I'll do the same for the multilingual revert risk model

On the side of table catalog. I suggest creating a dblist for ores tables so we can catalog the tables without needing to hand code all of these. Also do you really want to deploy it to nostalgia.wikipedia.org? :P

On the side of table catalog. I suggest creating a dblist for ores tables so we can catalog the tables without needing to hand code all of these. Also do you really want to deploy it to nostalgia.wikipedia.org? :P

I think we're good on that one :-D! just defining the technical limitations in P74609

and here's the list of wikis on which we can deploy the multilingual revert risk model:

1# Multilingual revert risk enabled wikis
2# https://meta.wikimedia.org/wiki/Machine_learning_models/Production/Multilingual_revert_risk
3revertrisk_multilingual_wikis = ['ka', 'lv', 'ta', 'ur', 'eo', 'lt', 'sl', 'hy', 'hr', 'sk', 'eu', 'et', 'ms', 'az', 'da', 'bg', 'sr', 'ro', 'el', 'th', 'bn', 'no', 'hi', 'ca', 'hu', 'ko', 'fi', 'vi', 'uz', 'sv', 'cs', 'he', 'id', 'tr', 'uk', 'nl', 'pl', 'ar', 'fa', 'it', 'zh', 'ru', 'es', 'ja', 'de', 'fr', 'en']
4# top 25 wikis in terms of recentchanges; to avoid
5# https://phabricator.wikimedia.org/P74607
6avoid_wikis = [ "sv", "ko", "pt", "pl", "fa", "frwiktionary", "ca", "uk", "mgwiktionary", "ur", "ja", "zh", "arz", "enwiktionary", "it", "de", "thwiktionary", "vi", "es", "ru", "ar", "fr", "en", "wikidatawiki", "commonswiki", ]
7deployable = list(set(revertrisk_multilingual_wikis) - set(avoid_wikis))
8print(deployable)
9# ['hi', 'no', 'he', 'sk', 'sl', 'lt', 'uz', 'lv', 'nl', 'sr', 'hy', 'bg', 'hu', 'bn', 'hr', 'eo', 'el', 'az', 'et', 'eu', 'cs', 'tr', 'id', 'ka', 'ro', 'ms', 'ta', 'th', 'da', 'fi']

@JWheeler-WMF we'll need to decide which wikis from the deployable lists (P74609, P74610) we're going to enable ores for; that's what we'll ask DBA for help with.

Change #1143638 had a related patch set uploaded (by Jsn.sherman; author: Jsn.sherman):

[operations/mediawiki-config@master] Create dblist for ores extension

https://gerrit.wikimedia.org/r/1143638

On the side of table catalog. I suggest creating a dblist for ores tables so we can catalog the tables without needing to hand code all of these. [...]

I gave it a shot here:

Change #1143638 had a related patch set uploaded (by Jsn.sherman; author: Jsn.sherman):

[operations/mediawiki-config@master] Create dblist for ores extension

https://gerrit.wikimedia.org/r/1143638

I just started with the wikis that look like they already have the ores extension setup. I assume we would then add new entries to the dblist as part of our deployment process and then run the table creation script against the list as mentioned here?
https://wikitech.wikimedia.org/wiki/Creating_new_tables#Deployment
Is it idempotent, meaning we can run it against a list that includes wikis that already have the table?

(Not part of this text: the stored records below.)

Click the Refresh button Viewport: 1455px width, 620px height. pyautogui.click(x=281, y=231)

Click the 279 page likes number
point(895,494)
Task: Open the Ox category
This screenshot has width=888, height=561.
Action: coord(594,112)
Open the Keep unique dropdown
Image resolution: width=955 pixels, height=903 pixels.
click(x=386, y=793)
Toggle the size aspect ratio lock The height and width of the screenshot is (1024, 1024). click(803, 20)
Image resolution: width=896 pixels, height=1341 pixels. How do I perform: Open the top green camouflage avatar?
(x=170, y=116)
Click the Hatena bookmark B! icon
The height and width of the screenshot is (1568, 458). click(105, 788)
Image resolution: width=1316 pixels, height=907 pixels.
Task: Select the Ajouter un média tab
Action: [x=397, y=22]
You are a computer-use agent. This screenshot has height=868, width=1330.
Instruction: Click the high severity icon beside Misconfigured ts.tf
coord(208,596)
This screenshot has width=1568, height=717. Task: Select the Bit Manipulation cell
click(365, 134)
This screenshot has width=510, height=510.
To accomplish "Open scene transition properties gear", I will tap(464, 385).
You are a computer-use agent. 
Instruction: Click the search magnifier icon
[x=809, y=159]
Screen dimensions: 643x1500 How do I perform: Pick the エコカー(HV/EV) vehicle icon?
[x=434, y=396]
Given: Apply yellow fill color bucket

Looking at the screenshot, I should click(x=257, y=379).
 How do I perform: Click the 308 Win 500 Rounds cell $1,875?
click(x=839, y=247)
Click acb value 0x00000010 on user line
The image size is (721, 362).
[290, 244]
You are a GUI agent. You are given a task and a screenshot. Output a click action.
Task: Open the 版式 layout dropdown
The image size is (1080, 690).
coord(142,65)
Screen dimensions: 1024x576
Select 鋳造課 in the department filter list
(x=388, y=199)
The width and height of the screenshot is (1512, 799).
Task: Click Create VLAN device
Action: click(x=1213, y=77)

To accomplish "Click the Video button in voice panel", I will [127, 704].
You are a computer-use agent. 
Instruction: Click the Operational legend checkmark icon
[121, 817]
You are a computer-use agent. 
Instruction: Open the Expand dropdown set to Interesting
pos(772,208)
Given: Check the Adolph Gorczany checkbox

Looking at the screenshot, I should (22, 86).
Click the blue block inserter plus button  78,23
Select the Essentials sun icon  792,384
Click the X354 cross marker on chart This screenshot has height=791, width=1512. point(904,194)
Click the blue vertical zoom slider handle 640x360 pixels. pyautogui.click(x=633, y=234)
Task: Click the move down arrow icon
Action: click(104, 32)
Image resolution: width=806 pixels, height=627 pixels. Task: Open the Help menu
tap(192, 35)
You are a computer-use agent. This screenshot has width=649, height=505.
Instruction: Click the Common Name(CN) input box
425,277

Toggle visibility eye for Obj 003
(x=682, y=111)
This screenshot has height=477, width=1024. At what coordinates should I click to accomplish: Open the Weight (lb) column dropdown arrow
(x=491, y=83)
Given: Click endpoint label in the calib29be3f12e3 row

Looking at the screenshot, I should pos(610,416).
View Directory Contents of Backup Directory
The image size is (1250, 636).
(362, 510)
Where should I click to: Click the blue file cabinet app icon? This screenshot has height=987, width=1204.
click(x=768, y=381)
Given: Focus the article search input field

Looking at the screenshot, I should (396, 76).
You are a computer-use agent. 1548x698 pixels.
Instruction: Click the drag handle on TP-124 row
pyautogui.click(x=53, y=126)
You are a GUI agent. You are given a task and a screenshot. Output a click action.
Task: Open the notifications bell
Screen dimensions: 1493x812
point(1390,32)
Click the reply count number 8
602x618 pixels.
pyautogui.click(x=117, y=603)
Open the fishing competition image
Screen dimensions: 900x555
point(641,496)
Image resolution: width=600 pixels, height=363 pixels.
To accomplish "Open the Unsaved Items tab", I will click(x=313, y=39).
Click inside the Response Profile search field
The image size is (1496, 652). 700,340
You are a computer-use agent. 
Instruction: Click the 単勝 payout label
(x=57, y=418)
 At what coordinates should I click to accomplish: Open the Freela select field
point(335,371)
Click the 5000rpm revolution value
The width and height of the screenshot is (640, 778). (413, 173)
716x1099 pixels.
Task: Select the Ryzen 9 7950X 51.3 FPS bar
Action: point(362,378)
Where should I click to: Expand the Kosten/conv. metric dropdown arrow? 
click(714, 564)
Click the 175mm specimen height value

I made a comment on the patch.

For deploying to new wikis. You must first create the table in the wiki. You have two options and they are outlined in https://wikitech.wikimedia.org/wiki/Creating_new_tables (either add to createExtensionTables.php or directly invoke the sql file) and then you can enable ores on the wiki via adding it to the dblist.

DMburugu updated the task description. (Show Details)
DMburugu updated the task description. (Show Details)

I made a comment on the patch.

I'll get that patch updated.

For deploying to new wikis. You must first create the table in the wiki. You have two options and they are outlined in https://wikitech.wikimedia.org/wiki/Creating_new_tables (either add to createExtensionTables.php or directly invoke the sql file) and then you can enable ores on the wiki via adding it to the dblist.

Makes sense! I got a little tripped up by a this passage in https://wikitech.wikimedia.org/wiki/Creating_new_tables#Deployment:

You can run the script on all wikis in a dblist using foreachwikiindblist name-of-dblist.dblist extensions/WikimediaMaintenance/createExtensionTables.php extensionname

but I can see that would probably only make sense if you were adding the tables for a new list that didn't already have some tables deployed already.

I made a comment on the patch.

For deploying to new wikis. You must first create the table in the wiki. You have two options and they are outlined in https://wikitech.wikimedia.org/wiki/Creating_new_tables (either add to createExtensionTables.php or directly invoke the sql file) and then you can enable ores on the wiki via adding it to the dblist.

Hello, @Ladsgroup I had a question about this.
In looking at the createExtensionTables.php I see that ORES is already added to the file. Since that is the case, do we still need to do step 6?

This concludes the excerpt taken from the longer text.